- **Required work**
Output the lines of the records below exactly, beginning at their first line and ending at the line with "Работодатели на территориях"; include no pictures.

- **Data records**
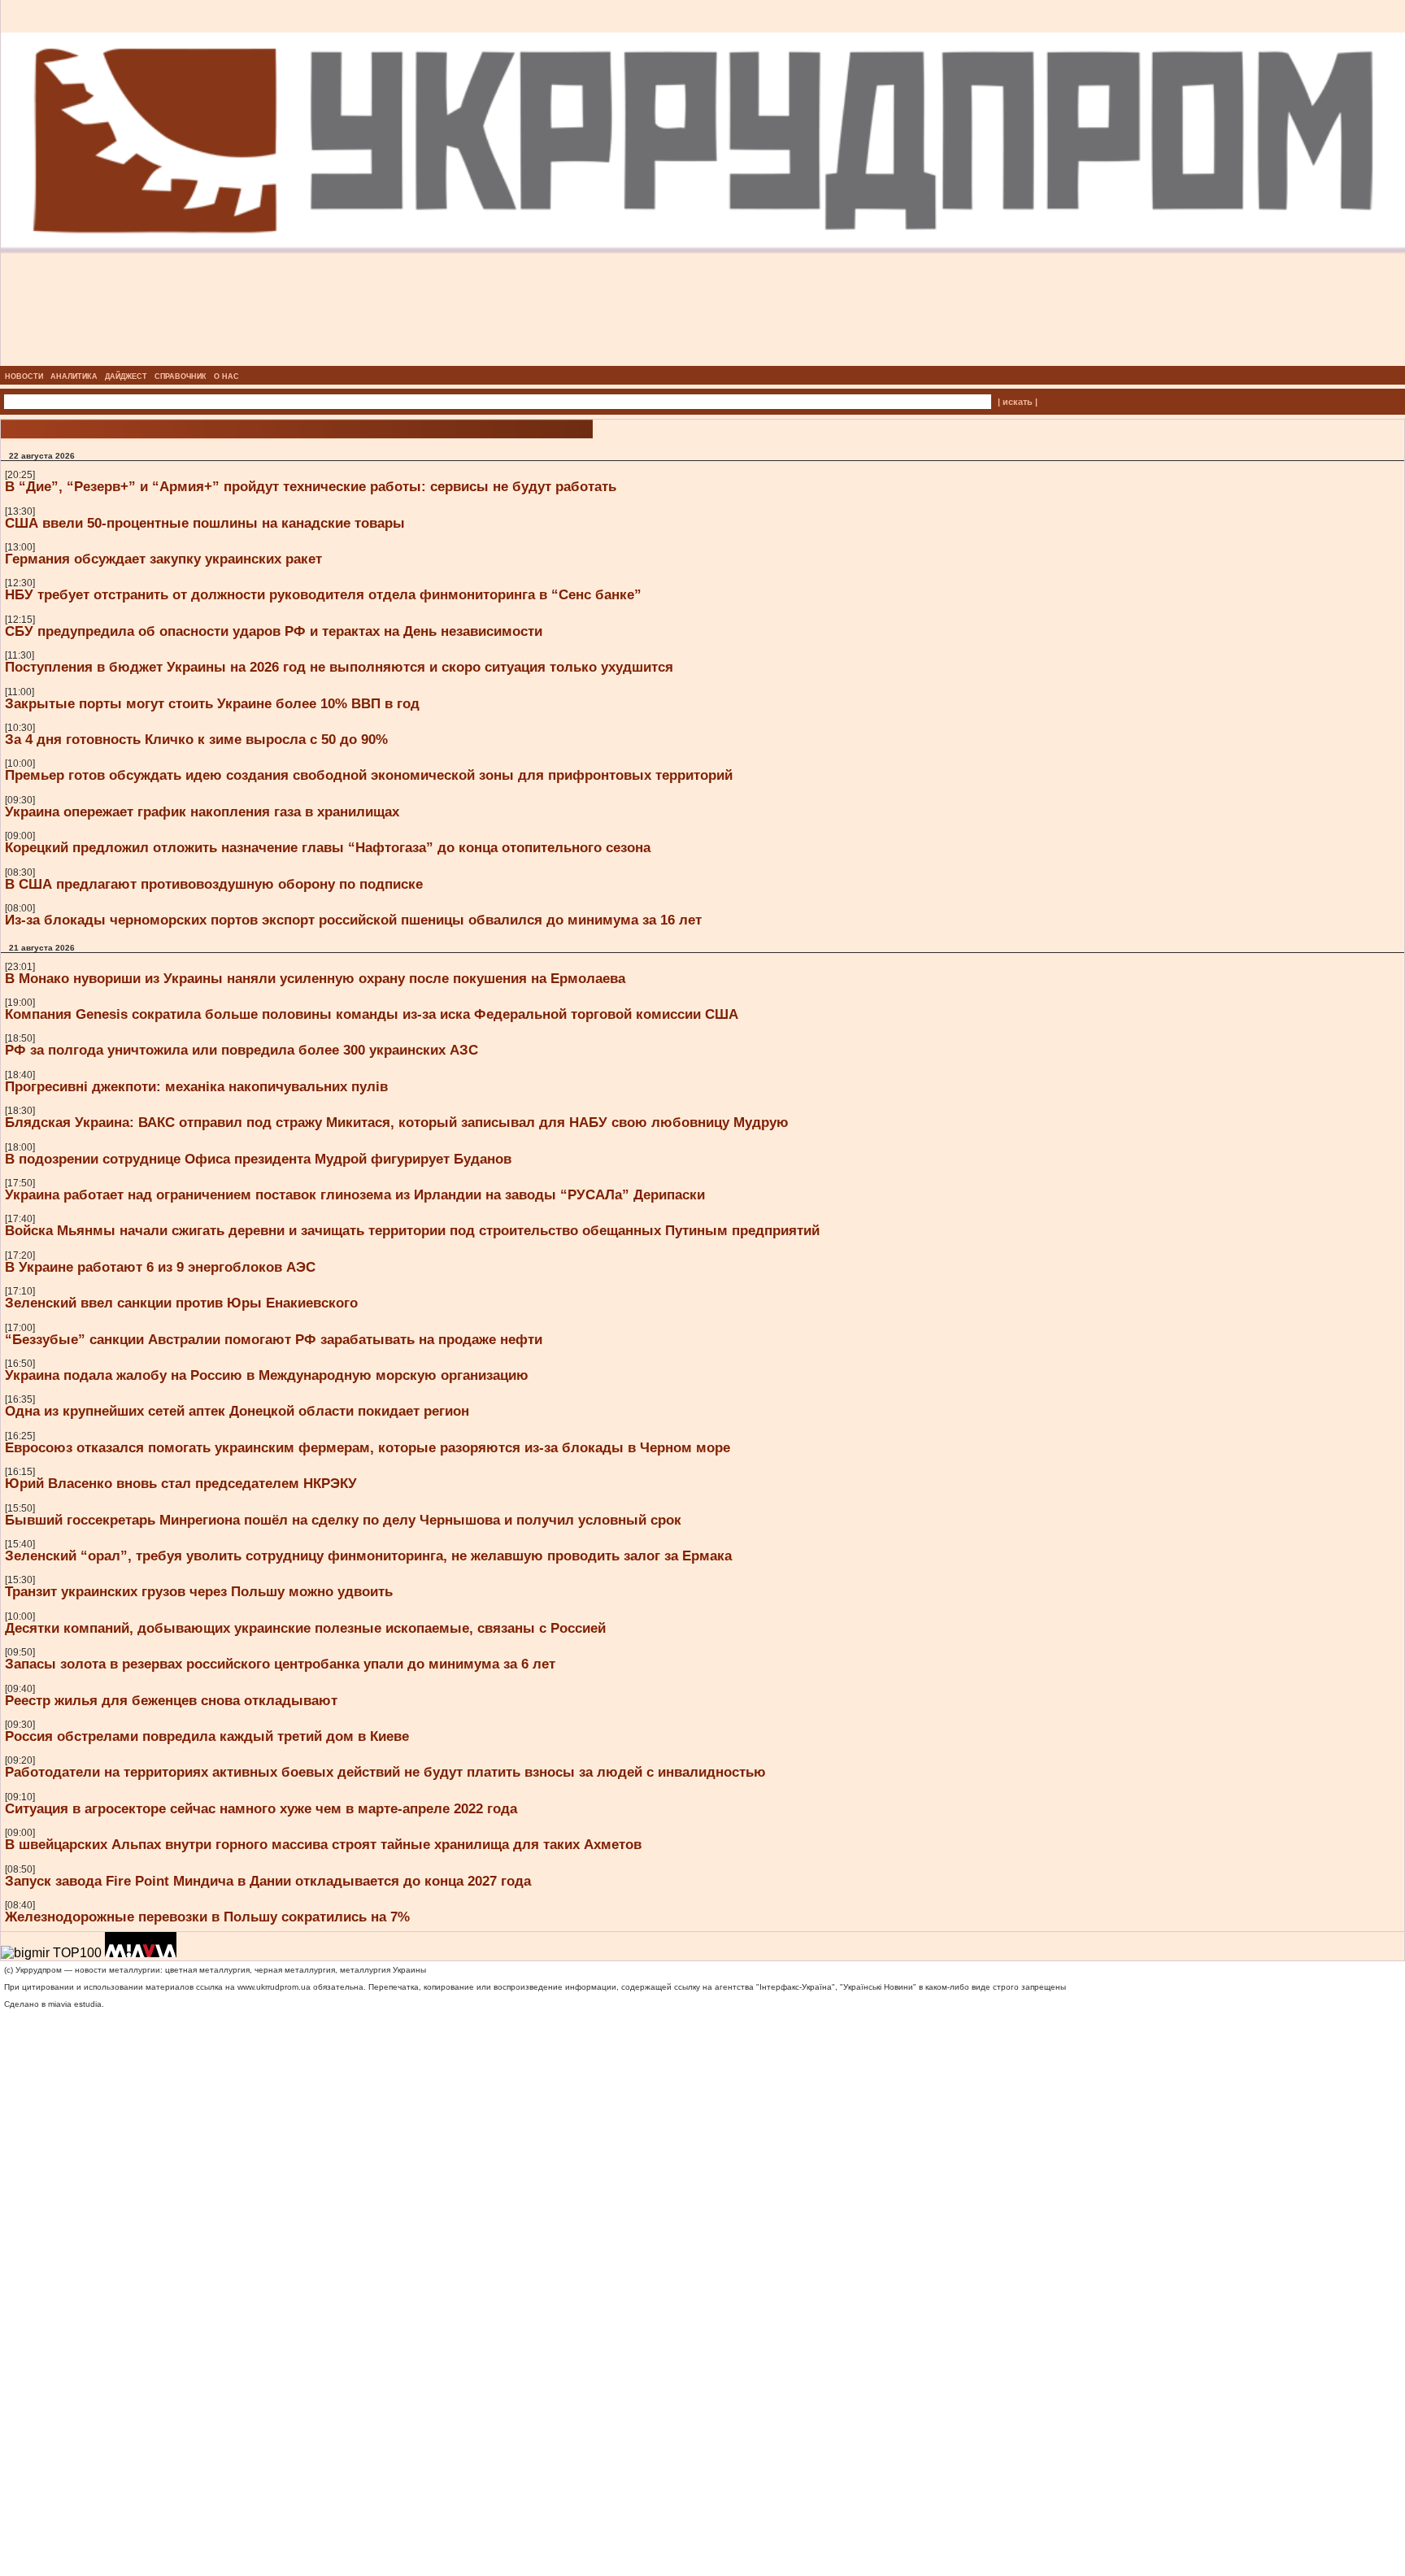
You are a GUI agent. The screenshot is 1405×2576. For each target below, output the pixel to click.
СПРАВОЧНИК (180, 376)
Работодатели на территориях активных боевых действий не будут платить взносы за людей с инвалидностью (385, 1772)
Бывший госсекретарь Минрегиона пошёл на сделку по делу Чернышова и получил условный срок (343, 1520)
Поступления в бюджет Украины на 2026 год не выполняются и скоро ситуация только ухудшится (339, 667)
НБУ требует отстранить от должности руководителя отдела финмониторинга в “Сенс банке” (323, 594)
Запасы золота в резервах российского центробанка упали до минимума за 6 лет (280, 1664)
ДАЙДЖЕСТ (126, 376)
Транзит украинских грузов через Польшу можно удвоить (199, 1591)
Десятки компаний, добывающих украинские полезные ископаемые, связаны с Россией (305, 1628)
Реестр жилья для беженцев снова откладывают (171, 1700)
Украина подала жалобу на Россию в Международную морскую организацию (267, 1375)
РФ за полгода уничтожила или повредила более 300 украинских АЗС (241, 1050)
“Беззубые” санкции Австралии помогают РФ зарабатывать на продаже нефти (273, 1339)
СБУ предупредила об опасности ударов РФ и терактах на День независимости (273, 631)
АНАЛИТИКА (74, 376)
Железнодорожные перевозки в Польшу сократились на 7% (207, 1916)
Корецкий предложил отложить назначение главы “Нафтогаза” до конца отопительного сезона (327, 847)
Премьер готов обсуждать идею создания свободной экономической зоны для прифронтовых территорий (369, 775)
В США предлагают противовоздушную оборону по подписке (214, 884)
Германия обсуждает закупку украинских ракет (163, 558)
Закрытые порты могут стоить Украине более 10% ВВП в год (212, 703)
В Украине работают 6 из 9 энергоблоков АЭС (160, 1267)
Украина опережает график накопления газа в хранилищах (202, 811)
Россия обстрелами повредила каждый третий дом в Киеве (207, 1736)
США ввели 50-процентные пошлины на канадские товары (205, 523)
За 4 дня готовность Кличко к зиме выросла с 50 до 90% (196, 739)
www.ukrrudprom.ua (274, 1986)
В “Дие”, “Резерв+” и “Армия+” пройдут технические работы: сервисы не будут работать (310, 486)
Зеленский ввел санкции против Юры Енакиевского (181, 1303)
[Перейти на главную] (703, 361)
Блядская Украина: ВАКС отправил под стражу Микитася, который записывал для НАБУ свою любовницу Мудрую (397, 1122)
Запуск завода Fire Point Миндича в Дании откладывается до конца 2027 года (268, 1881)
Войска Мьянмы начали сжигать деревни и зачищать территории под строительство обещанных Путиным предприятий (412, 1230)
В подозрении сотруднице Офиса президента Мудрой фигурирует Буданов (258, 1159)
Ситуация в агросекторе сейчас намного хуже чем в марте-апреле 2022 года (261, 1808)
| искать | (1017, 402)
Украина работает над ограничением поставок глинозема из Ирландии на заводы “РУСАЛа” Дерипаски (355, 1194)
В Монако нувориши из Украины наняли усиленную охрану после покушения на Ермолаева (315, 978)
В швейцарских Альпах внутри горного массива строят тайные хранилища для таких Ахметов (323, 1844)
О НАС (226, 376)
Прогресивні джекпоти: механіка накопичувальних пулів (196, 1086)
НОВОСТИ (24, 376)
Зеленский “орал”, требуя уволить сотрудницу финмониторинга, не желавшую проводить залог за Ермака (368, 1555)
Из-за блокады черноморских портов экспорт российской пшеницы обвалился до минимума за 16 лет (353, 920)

- **Result of the task**
You are a GUI agent. The screenshot is 1405×2576. For each target below, output the pixel to click.
СПРАВОЧНИК (180, 376)
Работодатели на территориях активных боевых действий не будут платить взносы за людей с инвалидностью (385, 1772)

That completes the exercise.